------ Lignes
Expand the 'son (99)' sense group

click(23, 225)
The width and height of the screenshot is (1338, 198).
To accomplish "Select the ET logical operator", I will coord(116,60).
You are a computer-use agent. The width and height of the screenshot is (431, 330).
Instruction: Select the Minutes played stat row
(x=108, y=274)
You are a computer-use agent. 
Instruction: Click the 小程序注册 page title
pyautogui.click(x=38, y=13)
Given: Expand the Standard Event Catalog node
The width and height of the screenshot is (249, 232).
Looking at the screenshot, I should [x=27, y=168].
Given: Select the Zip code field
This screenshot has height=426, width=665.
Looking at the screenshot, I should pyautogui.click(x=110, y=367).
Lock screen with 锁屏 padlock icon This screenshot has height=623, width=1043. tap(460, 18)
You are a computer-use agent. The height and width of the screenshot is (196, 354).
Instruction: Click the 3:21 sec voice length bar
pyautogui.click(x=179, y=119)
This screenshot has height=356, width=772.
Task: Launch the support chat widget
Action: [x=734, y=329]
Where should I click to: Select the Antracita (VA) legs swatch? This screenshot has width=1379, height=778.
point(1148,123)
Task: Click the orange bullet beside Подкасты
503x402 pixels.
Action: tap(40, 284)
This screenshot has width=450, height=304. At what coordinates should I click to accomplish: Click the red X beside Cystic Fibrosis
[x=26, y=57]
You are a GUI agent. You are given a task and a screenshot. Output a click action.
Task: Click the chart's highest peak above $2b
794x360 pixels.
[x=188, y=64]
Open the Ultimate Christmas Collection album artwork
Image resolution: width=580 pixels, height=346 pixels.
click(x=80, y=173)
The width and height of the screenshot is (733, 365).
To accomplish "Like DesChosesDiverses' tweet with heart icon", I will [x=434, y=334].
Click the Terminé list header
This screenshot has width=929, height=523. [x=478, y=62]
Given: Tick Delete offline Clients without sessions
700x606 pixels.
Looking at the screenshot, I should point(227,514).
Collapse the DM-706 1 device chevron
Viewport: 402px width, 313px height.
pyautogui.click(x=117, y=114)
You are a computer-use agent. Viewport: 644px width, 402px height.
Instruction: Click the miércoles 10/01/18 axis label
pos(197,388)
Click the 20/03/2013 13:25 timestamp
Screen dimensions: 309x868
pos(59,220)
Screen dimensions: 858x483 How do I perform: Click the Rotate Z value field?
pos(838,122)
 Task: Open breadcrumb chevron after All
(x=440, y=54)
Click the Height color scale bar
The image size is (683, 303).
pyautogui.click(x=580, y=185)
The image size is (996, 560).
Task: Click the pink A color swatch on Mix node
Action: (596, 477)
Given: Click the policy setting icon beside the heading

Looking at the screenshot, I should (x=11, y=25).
------------
Défi: Reprenez ces lignes en changeant « Instruction » en « Command », sans toucher au reste, s'il vous plaît.

Réponse:
Expand the 'son (99)' sense group

click(23, 225)
The width and height of the screenshot is (1338, 198).
To accomplish "Select the ET logical operator", I will coord(116,60).
You are a computer-use agent. The width and height of the screenshot is (431, 330).
Command: Select the Minutes played stat row
(x=108, y=274)
You are a computer-use agent. 
Command: Click the 小程序注册 page title
pyautogui.click(x=38, y=13)
Given: Expand the Standard Event Catalog node
The width and height of the screenshot is (249, 232).
Looking at the screenshot, I should [x=27, y=168].
Given: Select the Zip code field
This screenshot has height=426, width=665.
Looking at the screenshot, I should pyautogui.click(x=110, y=367).
Lock screen with 锁屏 padlock icon This screenshot has height=623, width=1043. tap(460, 18)
You are a computer-use agent. The height and width of the screenshot is (196, 354).
Command: Click the 3:21 sec voice length bar
pyautogui.click(x=179, y=119)
This screenshot has height=356, width=772.
Task: Launch the support chat widget
Action: [x=734, y=329]
Where should I click to: Select the Antracita (VA) legs swatch? This screenshot has width=1379, height=778.
point(1148,123)
Task: Click the orange bullet beside Подкасты
503x402 pixels.
Action: tap(40, 284)
This screenshot has width=450, height=304. At what coordinates should I click to accomplish: Click the red X beside Cystic Fibrosis
[x=26, y=57]
You are a GUI agent. You are given a task and a screenshot. Output a click action.
Task: Click the chart's highest peak above $2b
794x360 pixels.
[x=188, y=64]
Open the Ultimate Christmas Collection album artwork
Image resolution: width=580 pixels, height=346 pixels.
click(x=80, y=173)
The width and height of the screenshot is (733, 365).
To accomplish "Like DesChosesDiverses' tweet with heart icon", I will [x=434, y=334].
Click the Terminé list header
This screenshot has width=929, height=523. [x=478, y=62]
Given: Tick Delete offline Clients without sessions
700x606 pixels.
Looking at the screenshot, I should point(227,514).
Collapse the DM-706 1 device chevron
Viewport: 402px width, 313px height.
pyautogui.click(x=117, y=114)
You are a computer-use agent. Viewport: 644px width, 402px height.
Command: Click the miércoles 10/01/18 axis label
pos(197,388)
Click the 20/03/2013 13:25 timestamp
Screen dimensions: 309x868
pos(59,220)
Screen dimensions: 858x483 How do I perform: Click the Rotate Z value field?
pos(838,122)
 Task: Open breadcrumb chevron after All
(x=440, y=54)
Click the Height color scale bar
The image size is (683, 303).
pyautogui.click(x=580, y=185)
The image size is (996, 560).
Task: Click the pink A color swatch on Mix node
Action: (596, 477)
Given: Click the policy setting icon beside the heading

Looking at the screenshot, I should (x=11, y=25).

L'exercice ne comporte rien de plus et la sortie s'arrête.